Output the part of the listing that opens with the line containing "8. Dywizja Piechoty 1944-1949 (214, 817)" and closes with the line containing "[Menu] (1317, 52)", swapping "Suscribir" for "Subscribe" and changing nothing else.
_ _ _ _
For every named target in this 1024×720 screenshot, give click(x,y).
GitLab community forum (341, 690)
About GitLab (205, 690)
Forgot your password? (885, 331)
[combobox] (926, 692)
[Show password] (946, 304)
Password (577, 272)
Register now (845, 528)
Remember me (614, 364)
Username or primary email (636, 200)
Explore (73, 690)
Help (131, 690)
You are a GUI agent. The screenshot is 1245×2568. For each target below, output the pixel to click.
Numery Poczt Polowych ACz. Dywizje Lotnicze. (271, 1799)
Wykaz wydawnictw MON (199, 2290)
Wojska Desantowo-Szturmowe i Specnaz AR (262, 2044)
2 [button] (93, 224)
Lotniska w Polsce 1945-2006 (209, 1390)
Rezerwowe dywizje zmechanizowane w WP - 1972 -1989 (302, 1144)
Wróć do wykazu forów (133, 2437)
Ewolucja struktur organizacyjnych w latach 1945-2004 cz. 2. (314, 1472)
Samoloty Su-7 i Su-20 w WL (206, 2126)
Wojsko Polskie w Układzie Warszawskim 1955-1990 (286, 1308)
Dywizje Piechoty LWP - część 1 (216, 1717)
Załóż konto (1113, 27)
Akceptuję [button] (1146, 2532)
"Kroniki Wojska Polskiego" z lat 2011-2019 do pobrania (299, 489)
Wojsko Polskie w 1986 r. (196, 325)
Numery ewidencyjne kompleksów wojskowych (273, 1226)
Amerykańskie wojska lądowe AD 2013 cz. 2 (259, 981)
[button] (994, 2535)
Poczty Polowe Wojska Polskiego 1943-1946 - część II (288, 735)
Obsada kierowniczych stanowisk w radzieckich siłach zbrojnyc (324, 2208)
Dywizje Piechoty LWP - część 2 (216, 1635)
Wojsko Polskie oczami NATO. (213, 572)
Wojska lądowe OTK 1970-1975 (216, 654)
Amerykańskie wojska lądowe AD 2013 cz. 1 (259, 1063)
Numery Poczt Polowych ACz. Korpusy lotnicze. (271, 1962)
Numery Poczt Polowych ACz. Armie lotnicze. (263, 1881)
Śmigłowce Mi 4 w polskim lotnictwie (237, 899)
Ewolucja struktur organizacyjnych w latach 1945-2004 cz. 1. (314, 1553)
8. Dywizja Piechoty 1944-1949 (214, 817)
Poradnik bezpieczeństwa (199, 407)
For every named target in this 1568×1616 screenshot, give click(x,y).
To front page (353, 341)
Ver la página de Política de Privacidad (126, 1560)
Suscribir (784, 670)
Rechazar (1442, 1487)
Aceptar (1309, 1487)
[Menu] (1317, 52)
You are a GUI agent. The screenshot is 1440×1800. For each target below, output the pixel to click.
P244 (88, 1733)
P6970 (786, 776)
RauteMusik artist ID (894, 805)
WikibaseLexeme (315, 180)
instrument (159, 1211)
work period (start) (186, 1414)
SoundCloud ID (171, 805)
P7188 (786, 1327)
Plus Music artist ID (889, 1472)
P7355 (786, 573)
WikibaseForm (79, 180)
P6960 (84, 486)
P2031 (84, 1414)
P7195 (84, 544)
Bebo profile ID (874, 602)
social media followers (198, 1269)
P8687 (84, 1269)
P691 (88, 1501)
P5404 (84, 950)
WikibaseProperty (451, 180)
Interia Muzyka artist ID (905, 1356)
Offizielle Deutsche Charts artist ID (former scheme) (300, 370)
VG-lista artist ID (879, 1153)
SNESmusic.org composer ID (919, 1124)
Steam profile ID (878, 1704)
_ _ _ _
▸ **TASK SOLUTION**
8. Dywizja Piechoty 1944-1949 (214, 817)
Poradnik bezpieczeństwa (199, 407)
For every named target in this 1568×1616 screenshot, give click(x,y).
To front page (353, 341)
Ver la página de Política de Privacidad (126, 1560)
Subscribe (784, 670)
Rechazar (1442, 1487)
Aceptar (1309, 1487)
[Menu] (1317, 52)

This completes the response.